I am currently modelling an aero engine and require the weight breakdown of the individual components, I have the dry weight of the engine and need to verify the pylon and nacelle weight.

Raymer has presented an equation for the weight of the installed engine in his book $$W_{InstalledEngine} = 2.575 *(W_{Engine})^{0.922}*N_{engine}$$

Does this include the pylon?

  • 2
    $\begingroup$ The equation is probably a (nonexact) curve fit to some data. So you have some variation around the equation to start off with. The error from the pylon (either way) weight could be insignificant, so you might as well ignore it. Just my opinion. $\endgroup$
    – jjack
    Nov 30, 2018 at 10:37
  • $\begingroup$ Nengine is the number of engines on the aircraft. $\endgroup$
    – martin
    Nov 30, 2018 at 10:43

2 Answers 2


No, it doesn't include the pylon. If you think about it, the engine is installed on the pylon, which is part of the aircraft's fuselage or wing structure and not part of the engine.

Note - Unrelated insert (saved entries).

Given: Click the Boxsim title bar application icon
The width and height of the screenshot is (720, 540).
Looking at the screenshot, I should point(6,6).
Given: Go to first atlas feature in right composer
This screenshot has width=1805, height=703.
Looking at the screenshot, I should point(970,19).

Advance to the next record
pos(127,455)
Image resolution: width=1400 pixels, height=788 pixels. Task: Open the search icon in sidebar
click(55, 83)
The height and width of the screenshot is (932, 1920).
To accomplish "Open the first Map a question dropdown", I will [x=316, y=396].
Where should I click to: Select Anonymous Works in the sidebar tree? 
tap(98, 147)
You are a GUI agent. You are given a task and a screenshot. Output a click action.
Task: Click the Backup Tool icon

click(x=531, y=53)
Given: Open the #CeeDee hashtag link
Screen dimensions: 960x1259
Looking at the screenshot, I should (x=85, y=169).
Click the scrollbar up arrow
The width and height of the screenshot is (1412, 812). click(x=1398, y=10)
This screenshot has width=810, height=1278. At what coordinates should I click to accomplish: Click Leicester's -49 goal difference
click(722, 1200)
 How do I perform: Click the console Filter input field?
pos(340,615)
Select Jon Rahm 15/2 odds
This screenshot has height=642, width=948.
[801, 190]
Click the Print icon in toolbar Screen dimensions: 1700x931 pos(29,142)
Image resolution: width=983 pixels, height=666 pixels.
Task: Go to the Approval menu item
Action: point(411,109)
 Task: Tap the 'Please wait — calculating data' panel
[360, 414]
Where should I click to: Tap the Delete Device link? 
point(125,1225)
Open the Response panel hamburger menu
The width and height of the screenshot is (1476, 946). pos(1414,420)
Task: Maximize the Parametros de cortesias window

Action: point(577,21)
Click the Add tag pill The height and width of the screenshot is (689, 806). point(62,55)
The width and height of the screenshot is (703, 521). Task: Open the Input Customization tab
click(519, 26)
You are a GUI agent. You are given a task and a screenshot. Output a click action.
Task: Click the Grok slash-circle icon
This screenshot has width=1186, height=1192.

You can see what I mean by watching this video of the replacement of an engine on an American Airlines 777.

Raymer's equation does include the nacelle and other auxiliary equipment installed on the engine.


I do not have access to Raymer's book, only to Torenbeek. Section 8.4.2 states:

Thus a specification of the definitive engine weight $W_e$ is usually available comprising:

  1. engine weight, bare and dry,
  2. standard engine accessories and
  3. additional weight contributions such as gas generator cowling and/or noise suppression material.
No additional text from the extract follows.